#### [What you will do]
Output only the stretch of the listing that starts at the line containing "Upcoming Festivals (185, 1090)" and ends at the line containing "[Change country for", reproduced exactly with both ends.

----------

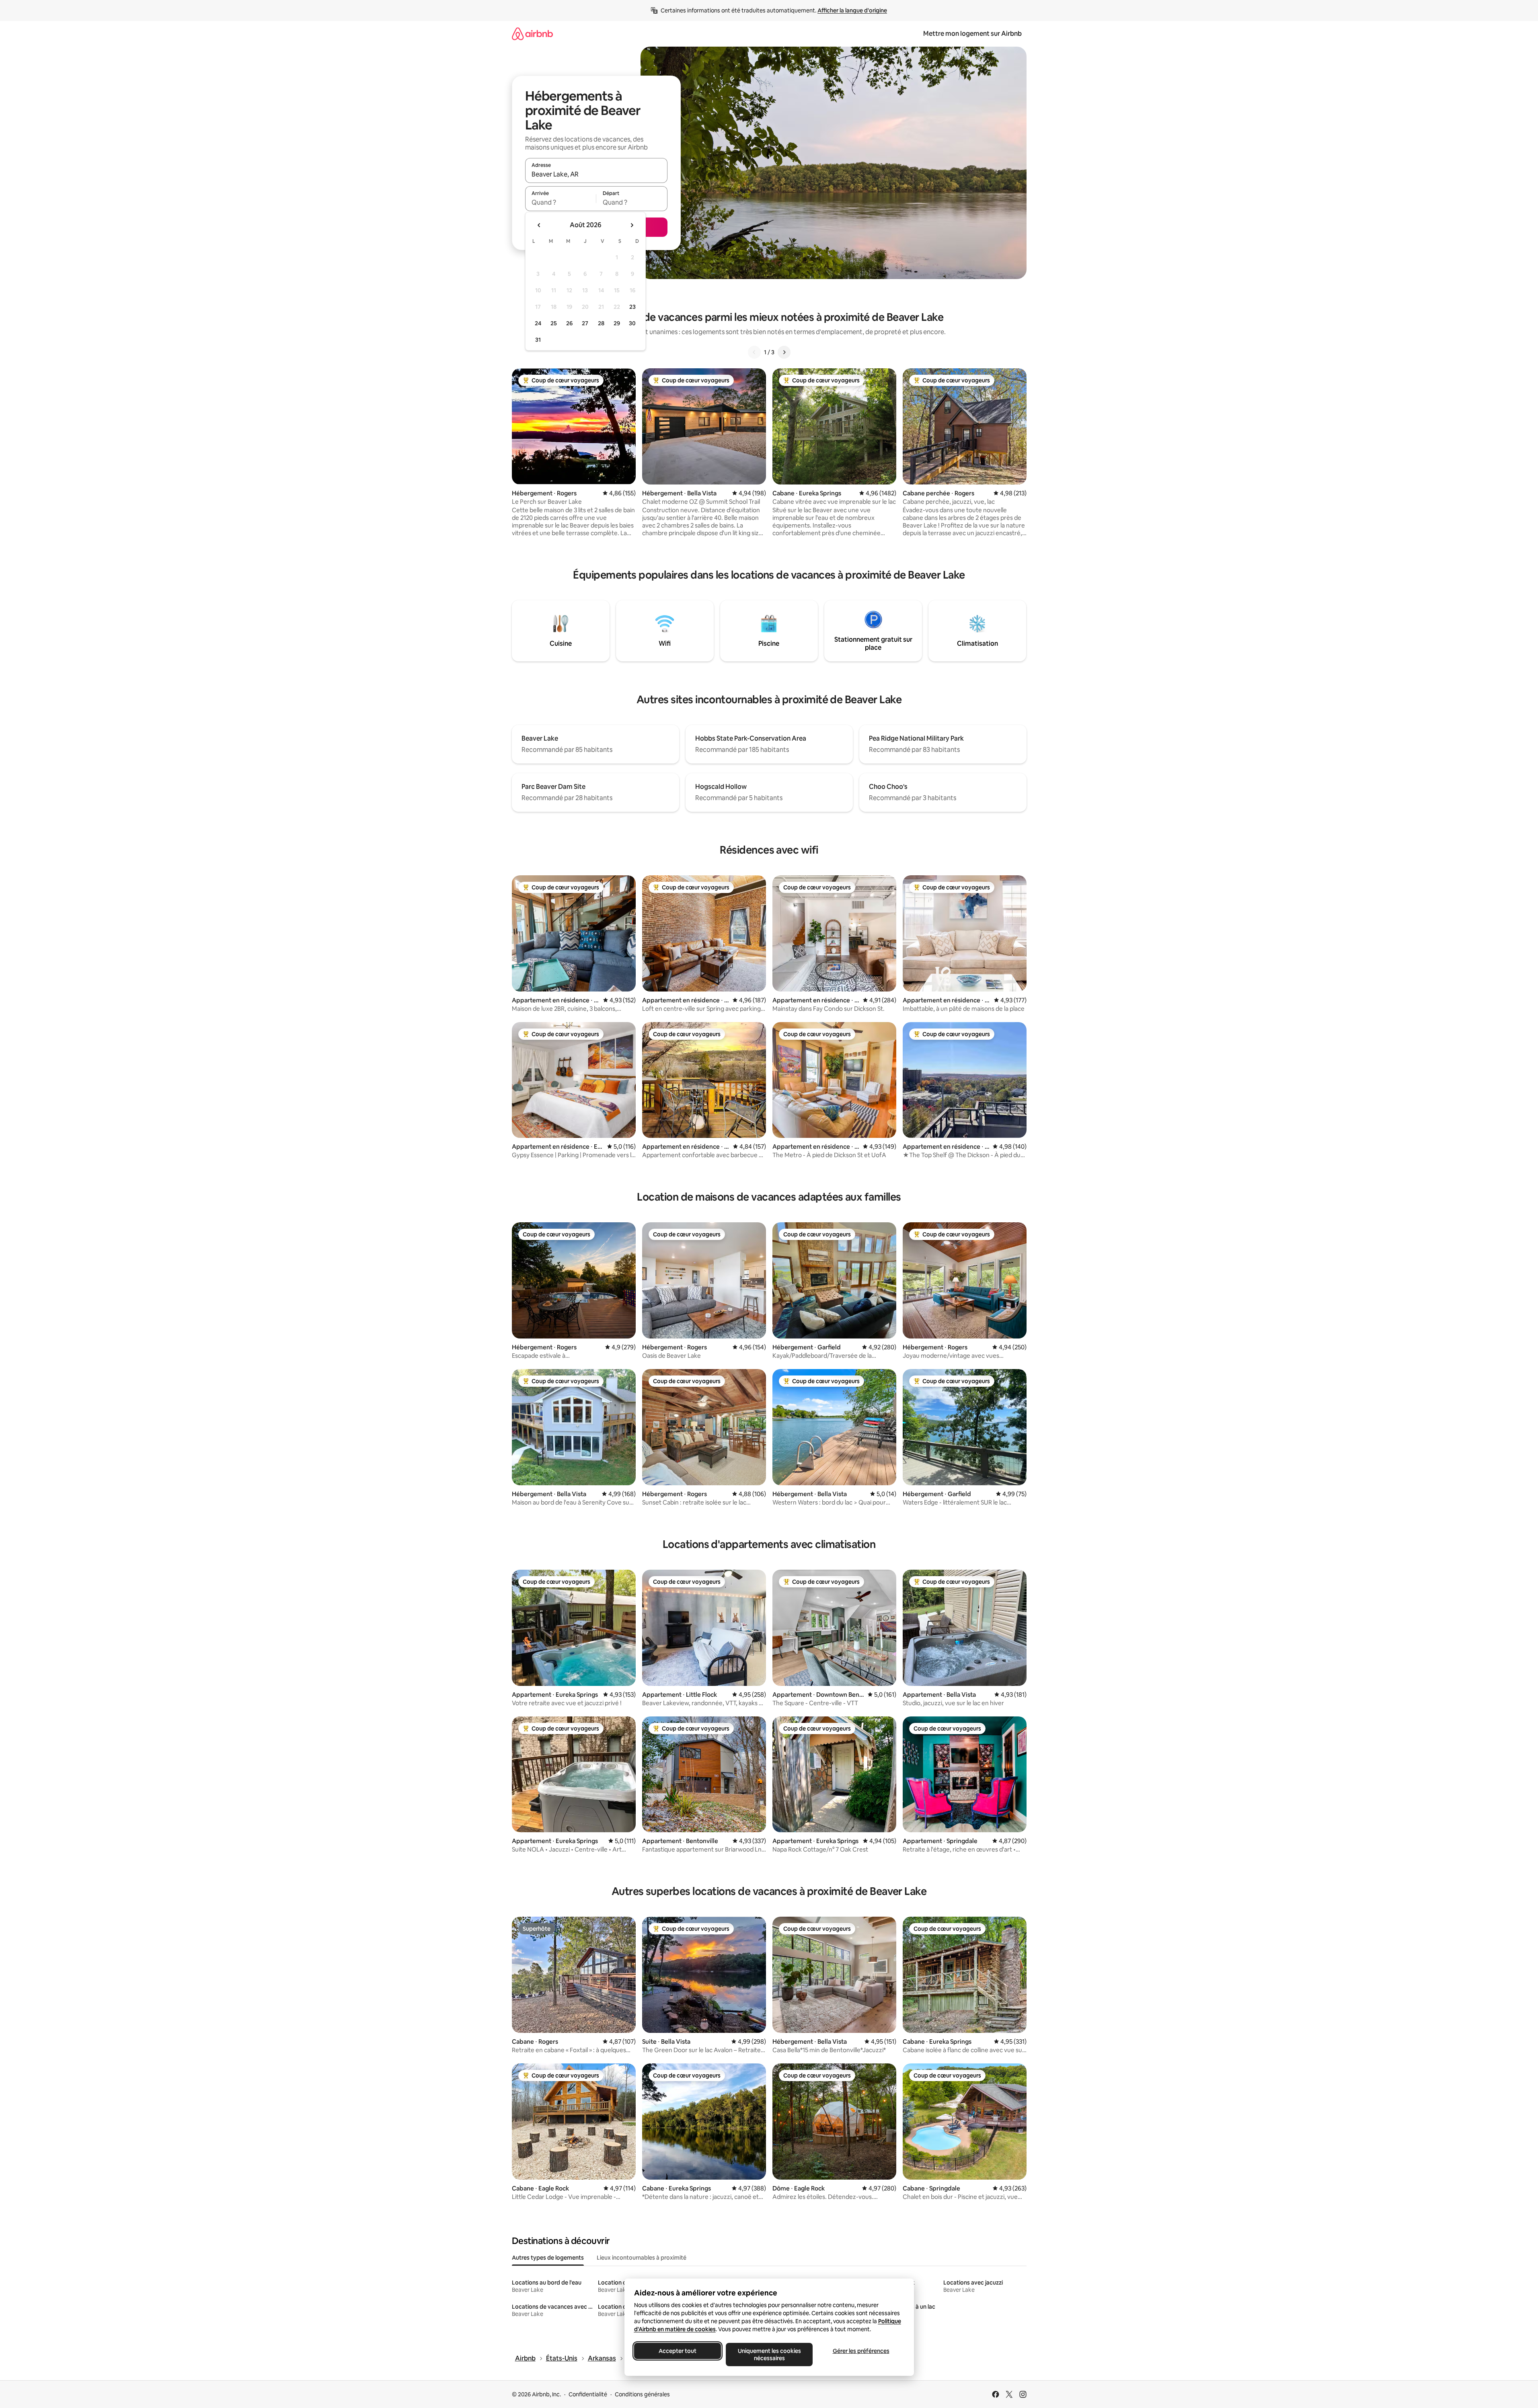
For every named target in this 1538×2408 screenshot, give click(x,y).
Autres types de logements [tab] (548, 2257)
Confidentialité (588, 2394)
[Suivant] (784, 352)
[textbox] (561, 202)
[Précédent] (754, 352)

----------

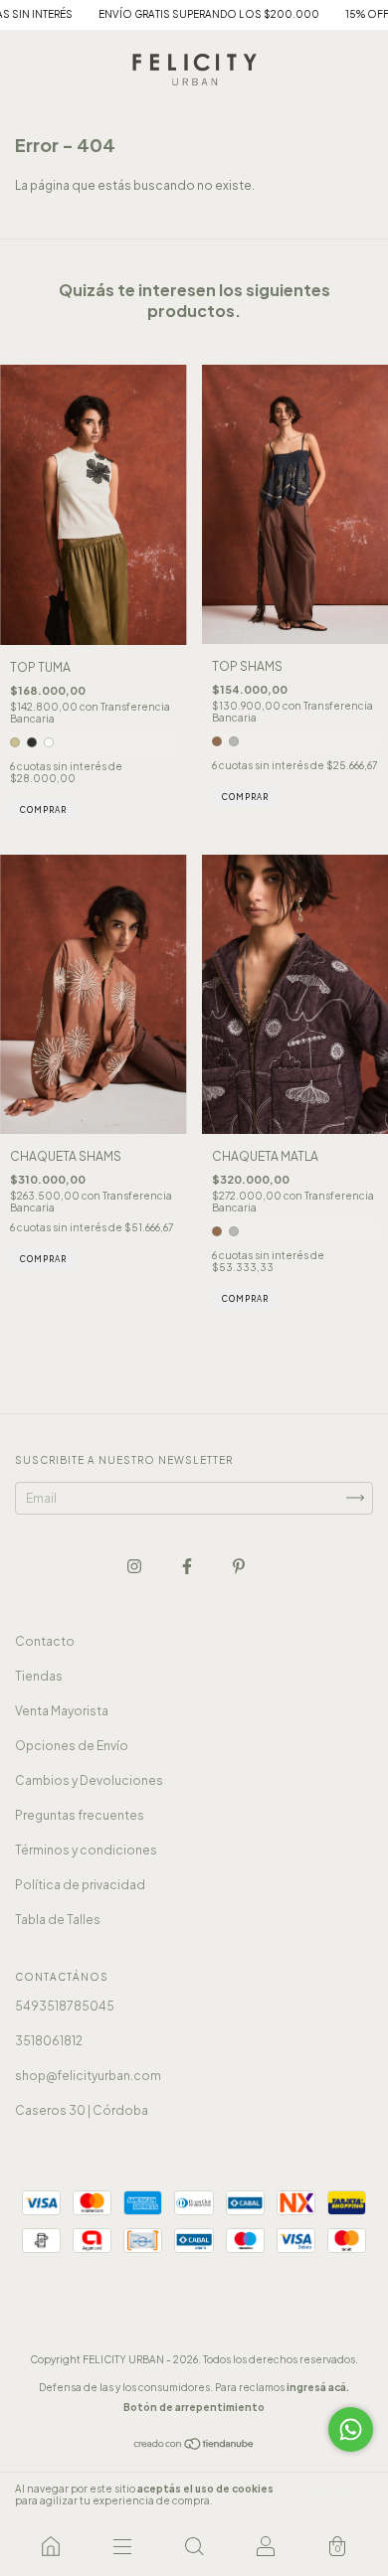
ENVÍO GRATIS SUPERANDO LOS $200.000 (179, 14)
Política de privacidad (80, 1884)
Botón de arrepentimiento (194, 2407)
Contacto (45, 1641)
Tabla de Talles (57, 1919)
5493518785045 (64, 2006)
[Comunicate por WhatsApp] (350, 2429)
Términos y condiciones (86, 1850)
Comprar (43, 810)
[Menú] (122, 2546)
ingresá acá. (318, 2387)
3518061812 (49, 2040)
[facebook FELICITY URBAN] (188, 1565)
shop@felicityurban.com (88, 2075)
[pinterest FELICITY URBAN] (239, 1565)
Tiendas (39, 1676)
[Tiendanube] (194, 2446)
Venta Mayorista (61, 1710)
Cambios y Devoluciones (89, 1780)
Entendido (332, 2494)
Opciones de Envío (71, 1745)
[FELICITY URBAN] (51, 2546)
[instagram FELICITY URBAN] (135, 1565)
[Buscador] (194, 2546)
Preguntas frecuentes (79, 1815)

----------

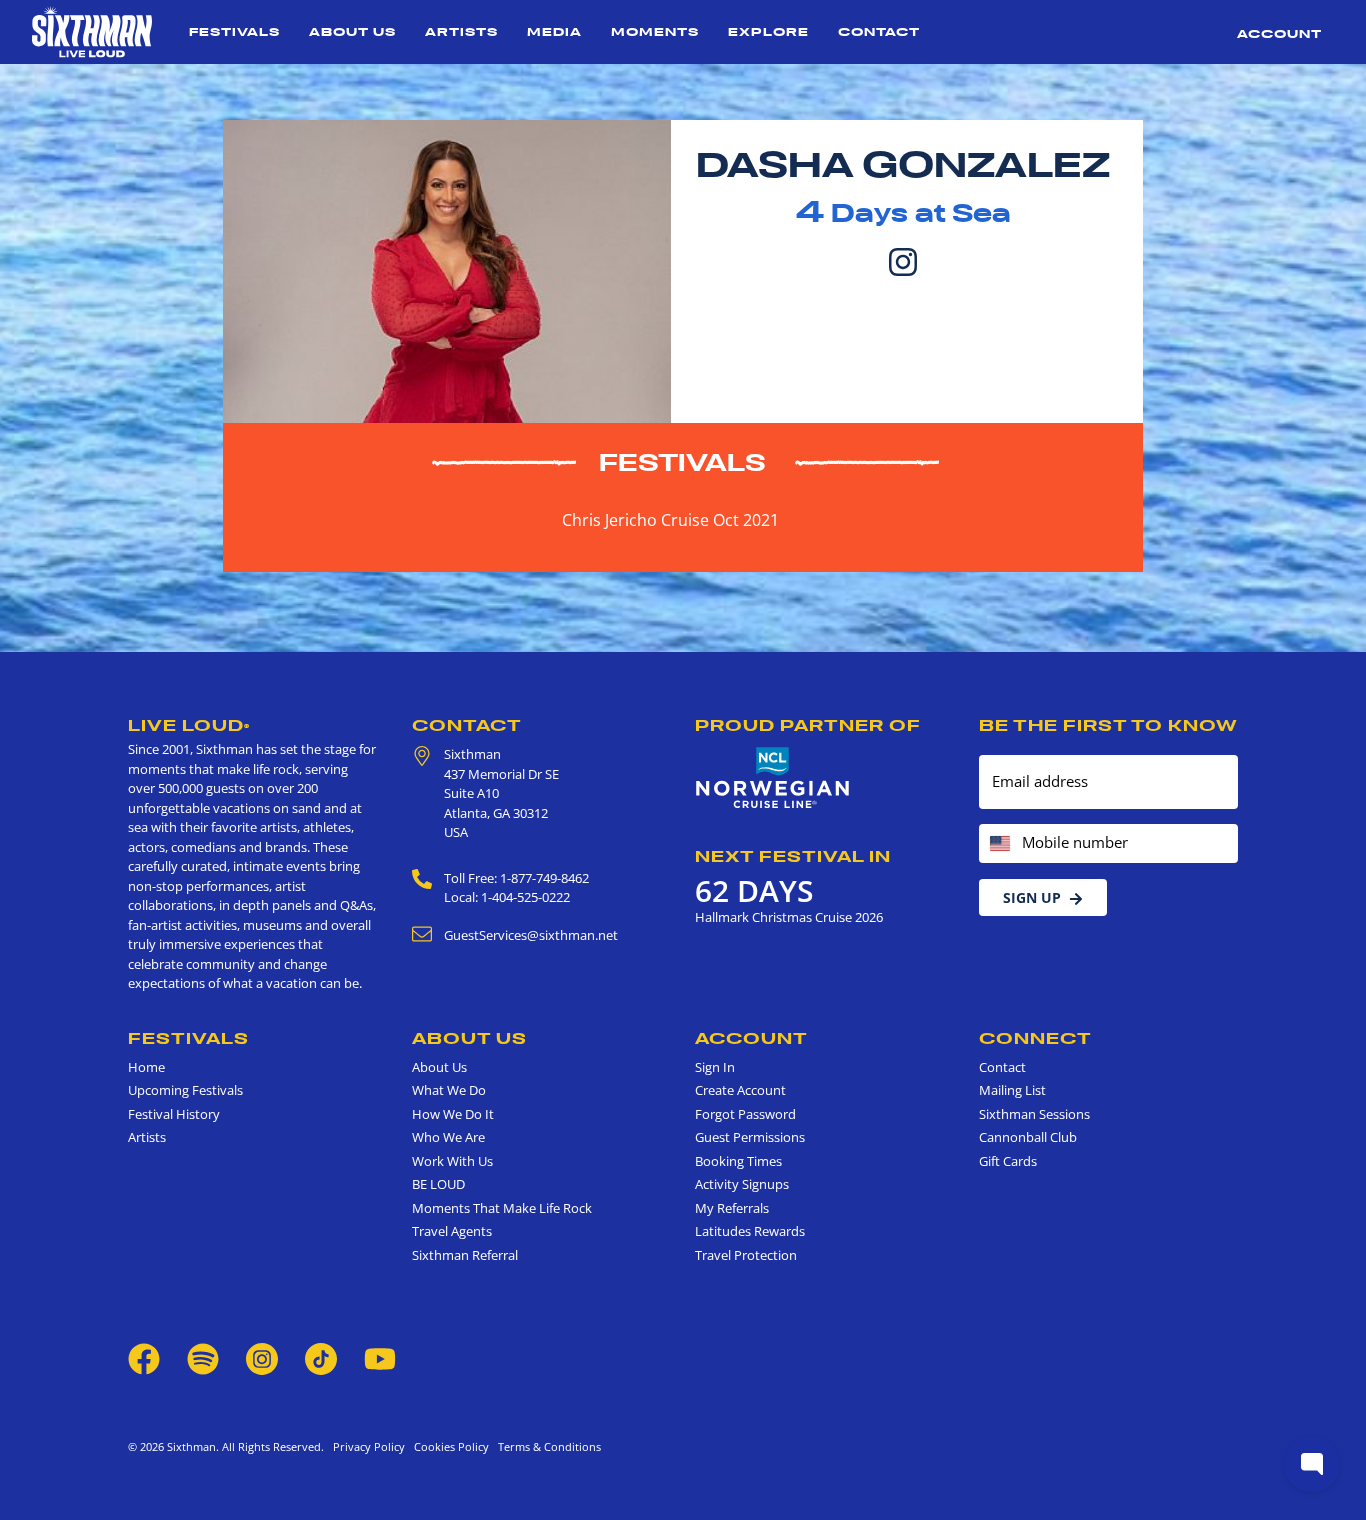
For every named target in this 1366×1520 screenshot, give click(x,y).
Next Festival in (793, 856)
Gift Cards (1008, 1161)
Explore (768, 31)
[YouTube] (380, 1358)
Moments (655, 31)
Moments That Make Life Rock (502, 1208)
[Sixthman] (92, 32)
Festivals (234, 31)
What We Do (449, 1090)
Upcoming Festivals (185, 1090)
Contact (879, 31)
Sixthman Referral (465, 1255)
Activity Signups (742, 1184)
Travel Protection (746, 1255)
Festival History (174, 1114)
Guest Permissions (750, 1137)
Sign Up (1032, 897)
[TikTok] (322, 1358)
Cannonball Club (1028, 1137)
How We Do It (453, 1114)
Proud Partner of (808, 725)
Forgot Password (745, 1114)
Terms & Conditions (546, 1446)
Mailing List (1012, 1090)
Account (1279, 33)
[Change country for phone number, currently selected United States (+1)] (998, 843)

----------

#### [Task output]
Upcoming Festivals (185, 1090)
Contact (879, 31)
Sixthman Referral (465, 1255)
Activity Signups (742, 1184)
Travel Protection (746, 1255)
Festival History (174, 1114)
Guest Permissions (750, 1137)
Sign Up (1032, 897)
[TikTok] (322, 1358)
Cannonball Club (1028, 1137)
How We Do It (453, 1114)
Proud Partner of (808, 725)
Forgot Password (745, 1114)
Terms & Conditions (546, 1446)
Mailing List (1012, 1090)
Account (1279, 33)
[Change country for phone number, currently selected United States (+1)] (998, 843)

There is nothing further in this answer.